*Exercise*: Only one stretch of the data below is wanted: the lines starting at the one with "Task: Close the Top 20 events panel" and ending at the one with "Task: Go back to chat history with the arrow", both included, given again exactly.

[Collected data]
........

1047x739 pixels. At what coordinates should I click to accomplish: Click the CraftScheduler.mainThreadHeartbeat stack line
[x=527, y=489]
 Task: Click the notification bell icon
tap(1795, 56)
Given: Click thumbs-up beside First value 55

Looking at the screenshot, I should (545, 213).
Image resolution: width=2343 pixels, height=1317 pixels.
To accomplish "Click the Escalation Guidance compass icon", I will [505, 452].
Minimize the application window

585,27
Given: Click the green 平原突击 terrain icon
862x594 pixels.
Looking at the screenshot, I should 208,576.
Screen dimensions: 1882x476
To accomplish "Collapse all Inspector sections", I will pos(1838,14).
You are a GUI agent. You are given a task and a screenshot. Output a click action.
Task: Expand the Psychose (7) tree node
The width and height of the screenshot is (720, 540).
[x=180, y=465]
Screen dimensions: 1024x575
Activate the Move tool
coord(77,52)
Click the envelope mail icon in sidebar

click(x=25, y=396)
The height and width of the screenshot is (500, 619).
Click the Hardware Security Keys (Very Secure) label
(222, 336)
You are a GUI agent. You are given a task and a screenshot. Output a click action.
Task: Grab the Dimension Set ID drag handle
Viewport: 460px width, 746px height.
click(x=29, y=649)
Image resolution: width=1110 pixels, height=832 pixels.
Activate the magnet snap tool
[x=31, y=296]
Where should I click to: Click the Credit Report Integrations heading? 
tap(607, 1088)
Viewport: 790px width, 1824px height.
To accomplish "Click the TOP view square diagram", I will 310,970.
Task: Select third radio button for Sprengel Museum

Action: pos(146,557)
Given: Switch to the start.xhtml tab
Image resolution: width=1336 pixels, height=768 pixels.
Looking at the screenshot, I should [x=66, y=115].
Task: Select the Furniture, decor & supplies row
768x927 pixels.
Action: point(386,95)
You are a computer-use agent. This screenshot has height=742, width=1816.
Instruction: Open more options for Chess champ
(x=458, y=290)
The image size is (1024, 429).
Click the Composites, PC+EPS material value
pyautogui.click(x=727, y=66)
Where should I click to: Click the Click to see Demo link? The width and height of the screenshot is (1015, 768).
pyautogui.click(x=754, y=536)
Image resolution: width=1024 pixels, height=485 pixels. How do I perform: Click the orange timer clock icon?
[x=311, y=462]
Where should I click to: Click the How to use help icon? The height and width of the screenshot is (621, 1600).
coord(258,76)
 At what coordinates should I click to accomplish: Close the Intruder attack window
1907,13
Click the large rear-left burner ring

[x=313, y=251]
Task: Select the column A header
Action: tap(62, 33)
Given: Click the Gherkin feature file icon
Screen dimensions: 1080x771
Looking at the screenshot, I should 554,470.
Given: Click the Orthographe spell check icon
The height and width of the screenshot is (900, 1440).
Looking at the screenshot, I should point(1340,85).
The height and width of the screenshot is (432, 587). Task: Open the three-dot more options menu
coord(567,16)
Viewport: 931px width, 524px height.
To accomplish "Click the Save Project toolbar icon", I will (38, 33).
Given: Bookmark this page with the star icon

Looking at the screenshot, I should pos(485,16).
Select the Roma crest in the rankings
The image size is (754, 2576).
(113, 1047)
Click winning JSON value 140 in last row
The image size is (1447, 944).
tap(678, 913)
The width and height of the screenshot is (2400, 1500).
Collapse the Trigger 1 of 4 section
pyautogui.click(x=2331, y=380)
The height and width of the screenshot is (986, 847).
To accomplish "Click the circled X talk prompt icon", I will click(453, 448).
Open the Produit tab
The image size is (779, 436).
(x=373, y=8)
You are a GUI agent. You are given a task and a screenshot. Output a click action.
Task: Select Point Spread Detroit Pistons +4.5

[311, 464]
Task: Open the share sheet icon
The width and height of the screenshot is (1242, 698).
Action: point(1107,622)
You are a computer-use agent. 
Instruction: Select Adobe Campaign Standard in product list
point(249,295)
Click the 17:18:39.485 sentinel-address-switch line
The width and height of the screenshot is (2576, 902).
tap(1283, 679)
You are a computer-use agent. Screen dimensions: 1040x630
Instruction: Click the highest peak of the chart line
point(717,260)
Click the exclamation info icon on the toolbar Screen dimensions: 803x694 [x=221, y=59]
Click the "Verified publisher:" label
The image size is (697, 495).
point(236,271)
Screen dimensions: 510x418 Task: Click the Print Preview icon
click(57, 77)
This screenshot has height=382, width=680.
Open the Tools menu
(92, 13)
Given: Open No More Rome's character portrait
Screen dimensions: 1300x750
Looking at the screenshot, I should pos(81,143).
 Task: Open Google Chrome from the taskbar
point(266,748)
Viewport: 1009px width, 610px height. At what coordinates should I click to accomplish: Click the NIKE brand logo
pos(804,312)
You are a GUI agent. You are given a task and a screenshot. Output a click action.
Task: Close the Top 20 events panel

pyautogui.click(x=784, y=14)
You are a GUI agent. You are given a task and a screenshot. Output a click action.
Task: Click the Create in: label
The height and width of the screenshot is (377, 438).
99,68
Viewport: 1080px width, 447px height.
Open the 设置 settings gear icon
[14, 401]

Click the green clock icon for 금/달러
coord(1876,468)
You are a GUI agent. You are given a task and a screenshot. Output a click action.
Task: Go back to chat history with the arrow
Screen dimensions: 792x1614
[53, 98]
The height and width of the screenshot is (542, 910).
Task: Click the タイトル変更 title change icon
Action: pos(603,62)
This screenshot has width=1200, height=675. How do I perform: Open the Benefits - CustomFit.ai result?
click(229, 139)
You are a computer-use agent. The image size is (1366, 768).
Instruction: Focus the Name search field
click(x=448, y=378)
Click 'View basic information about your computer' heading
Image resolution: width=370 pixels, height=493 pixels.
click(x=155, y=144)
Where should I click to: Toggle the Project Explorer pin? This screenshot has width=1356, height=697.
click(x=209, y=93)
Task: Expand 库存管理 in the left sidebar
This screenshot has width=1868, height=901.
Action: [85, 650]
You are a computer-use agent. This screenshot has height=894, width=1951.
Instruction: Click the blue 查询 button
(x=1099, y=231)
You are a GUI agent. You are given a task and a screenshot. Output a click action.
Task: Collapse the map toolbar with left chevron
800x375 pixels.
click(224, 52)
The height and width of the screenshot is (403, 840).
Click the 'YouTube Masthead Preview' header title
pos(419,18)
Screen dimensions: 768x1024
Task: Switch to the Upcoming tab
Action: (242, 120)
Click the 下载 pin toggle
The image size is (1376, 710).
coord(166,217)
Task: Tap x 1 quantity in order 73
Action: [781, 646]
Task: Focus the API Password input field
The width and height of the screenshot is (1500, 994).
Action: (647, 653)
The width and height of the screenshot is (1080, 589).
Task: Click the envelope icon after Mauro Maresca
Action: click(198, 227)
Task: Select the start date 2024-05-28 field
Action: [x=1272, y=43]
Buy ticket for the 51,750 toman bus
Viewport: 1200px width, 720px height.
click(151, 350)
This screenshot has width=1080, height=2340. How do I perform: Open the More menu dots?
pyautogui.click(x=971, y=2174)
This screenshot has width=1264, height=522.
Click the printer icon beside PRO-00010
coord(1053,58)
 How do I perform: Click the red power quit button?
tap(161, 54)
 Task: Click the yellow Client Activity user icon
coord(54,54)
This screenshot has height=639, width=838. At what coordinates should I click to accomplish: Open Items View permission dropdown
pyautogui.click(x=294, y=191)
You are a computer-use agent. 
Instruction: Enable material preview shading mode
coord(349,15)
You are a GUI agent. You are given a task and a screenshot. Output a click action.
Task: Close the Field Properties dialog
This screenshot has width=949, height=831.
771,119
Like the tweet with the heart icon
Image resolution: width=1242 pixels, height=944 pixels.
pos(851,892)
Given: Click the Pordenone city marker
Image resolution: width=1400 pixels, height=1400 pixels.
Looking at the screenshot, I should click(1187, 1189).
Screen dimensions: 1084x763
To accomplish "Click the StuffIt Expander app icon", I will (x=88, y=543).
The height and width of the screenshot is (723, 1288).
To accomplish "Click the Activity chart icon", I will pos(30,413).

........

*Answer section*:
Task: Close the Top 20 events panel

pyautogui.click(x=784, y=14)
You are a GUI agent. You are given a task and a screenshot. Output a click action.
Task: Click the Create in: label
The height and width of the screenshot is (377, 438).
99,68
Viewport: 1080px width, 447px height.
Open the 设置 settings gear icon
[14, 401]

Click the green clock icon for 금/달러
coord(1876,468)
You are a GUI agent. You are given a task and a screenshot. Output a click action.
Task: Go back to chat history with the arrow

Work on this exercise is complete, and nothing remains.